Incidence of haemoglobinopathies in various populations - The impact of immigration
ABSTRACT The aim of this study was to update the incidence data of beta thalassaemia mutations in various populations and compare it to the spectrum of mutations in the United Kingdom (UK) population in order to determine the impact of immigration.
Published data for the beta-thalassaemia mutation spectrum and allele frequencies for 60 other countries was updated and collated into regional tables. The beta-thalassaemia mutations in the UK population have been characterised in 1712 unrelated carriers referred for antenatal screening. Similarly, the alpha-thalassaemia mutations in the UK population have been characterised in 2500 possible alpha-thalassaemia carriers.
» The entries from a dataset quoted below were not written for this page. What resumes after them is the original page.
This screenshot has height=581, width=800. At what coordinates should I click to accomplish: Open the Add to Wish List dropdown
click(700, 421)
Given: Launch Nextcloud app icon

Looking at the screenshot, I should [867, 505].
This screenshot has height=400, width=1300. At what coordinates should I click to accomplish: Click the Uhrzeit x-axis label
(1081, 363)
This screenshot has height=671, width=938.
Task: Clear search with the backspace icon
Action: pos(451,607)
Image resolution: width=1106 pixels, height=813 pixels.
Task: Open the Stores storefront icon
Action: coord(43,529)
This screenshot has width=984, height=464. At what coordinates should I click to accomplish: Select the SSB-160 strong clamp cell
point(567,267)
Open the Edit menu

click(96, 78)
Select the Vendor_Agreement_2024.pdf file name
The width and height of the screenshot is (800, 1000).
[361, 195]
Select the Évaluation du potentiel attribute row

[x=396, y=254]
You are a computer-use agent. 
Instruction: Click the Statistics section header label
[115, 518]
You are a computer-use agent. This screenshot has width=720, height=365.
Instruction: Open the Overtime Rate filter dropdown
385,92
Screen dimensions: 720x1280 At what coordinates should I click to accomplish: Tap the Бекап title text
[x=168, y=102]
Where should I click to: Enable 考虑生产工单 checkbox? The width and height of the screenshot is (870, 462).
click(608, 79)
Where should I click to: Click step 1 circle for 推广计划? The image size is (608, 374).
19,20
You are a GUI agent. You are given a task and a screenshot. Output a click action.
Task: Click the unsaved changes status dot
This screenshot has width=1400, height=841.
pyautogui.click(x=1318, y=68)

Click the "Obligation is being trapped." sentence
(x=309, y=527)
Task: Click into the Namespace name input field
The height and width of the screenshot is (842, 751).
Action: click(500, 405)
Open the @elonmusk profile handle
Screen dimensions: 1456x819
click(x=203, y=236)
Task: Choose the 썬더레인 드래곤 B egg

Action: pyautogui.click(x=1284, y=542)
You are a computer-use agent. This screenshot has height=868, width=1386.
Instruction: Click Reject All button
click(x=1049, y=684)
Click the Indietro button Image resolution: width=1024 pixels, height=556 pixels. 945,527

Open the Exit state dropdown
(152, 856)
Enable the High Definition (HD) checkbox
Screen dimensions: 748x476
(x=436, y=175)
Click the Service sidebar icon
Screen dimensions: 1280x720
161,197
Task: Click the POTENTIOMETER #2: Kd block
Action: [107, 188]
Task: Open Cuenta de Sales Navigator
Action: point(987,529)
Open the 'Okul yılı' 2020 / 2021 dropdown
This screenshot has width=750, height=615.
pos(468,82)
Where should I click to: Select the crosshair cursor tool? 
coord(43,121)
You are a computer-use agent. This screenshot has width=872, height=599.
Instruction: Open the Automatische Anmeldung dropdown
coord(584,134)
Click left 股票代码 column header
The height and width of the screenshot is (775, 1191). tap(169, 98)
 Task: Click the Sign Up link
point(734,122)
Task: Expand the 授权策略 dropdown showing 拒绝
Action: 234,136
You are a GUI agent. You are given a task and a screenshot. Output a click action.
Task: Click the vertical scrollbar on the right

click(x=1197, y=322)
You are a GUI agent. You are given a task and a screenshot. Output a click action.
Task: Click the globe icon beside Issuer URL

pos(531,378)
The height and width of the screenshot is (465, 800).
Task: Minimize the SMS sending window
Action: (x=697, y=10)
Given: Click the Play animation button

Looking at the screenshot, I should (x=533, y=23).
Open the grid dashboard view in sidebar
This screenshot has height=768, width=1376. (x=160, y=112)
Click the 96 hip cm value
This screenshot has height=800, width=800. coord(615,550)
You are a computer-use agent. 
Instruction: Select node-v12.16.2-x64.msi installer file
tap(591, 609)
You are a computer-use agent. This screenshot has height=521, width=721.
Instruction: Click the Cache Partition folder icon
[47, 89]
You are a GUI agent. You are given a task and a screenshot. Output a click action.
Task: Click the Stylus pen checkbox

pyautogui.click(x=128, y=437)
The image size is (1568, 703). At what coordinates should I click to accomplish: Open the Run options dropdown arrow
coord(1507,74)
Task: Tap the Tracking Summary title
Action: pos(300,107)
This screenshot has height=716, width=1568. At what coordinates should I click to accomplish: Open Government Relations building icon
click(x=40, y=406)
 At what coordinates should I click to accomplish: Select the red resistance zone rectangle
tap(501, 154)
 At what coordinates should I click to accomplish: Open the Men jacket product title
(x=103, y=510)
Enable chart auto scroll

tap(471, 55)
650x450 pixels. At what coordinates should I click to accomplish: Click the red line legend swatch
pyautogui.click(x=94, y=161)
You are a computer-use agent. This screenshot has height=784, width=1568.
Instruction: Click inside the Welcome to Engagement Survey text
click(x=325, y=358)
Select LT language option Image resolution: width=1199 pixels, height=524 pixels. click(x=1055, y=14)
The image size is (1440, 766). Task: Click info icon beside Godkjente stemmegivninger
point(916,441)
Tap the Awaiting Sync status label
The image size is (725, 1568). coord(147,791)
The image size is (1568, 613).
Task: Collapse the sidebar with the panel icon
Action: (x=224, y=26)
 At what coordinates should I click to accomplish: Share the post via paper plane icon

A total of 68 different beta-thalassaemia mutations were identified in couples requiring screening for antenatal diagnosis in the UK population. Of these mutations, 59 were found in immigrants to the UK, from all major ethnic groups with a high incidence of haemoglobinopathies. A total of 40 different alpha-thalassaemia mutations were characterised in the UK population. Ten deletion mutations were identified, including all the Southeast Asian and Mediterranean alpha(0)-thalassaemia mutations. In addition, 30 non-deletion alpha(+)-thalassaemia mutations were discovered, accounting for 46% of the worldwide known non-deletion mutations.
The impact of immigration has resulted in the UK population having a higher number of beta-thalassaemia mutations and alpha-thalassaemia mutations than any of the 60 other countries with a published spectrum of mutations, including both endemic countries and the non-endemic countries of Northern Europe. The racial heterogeneity of the immigrant population in a non-endemic country significantly increases the spectrum of haemoglobinopathy mutations and their combinations found in individuals, making the provision of a molecular diagnostic prenatal diagnosis service more challenging.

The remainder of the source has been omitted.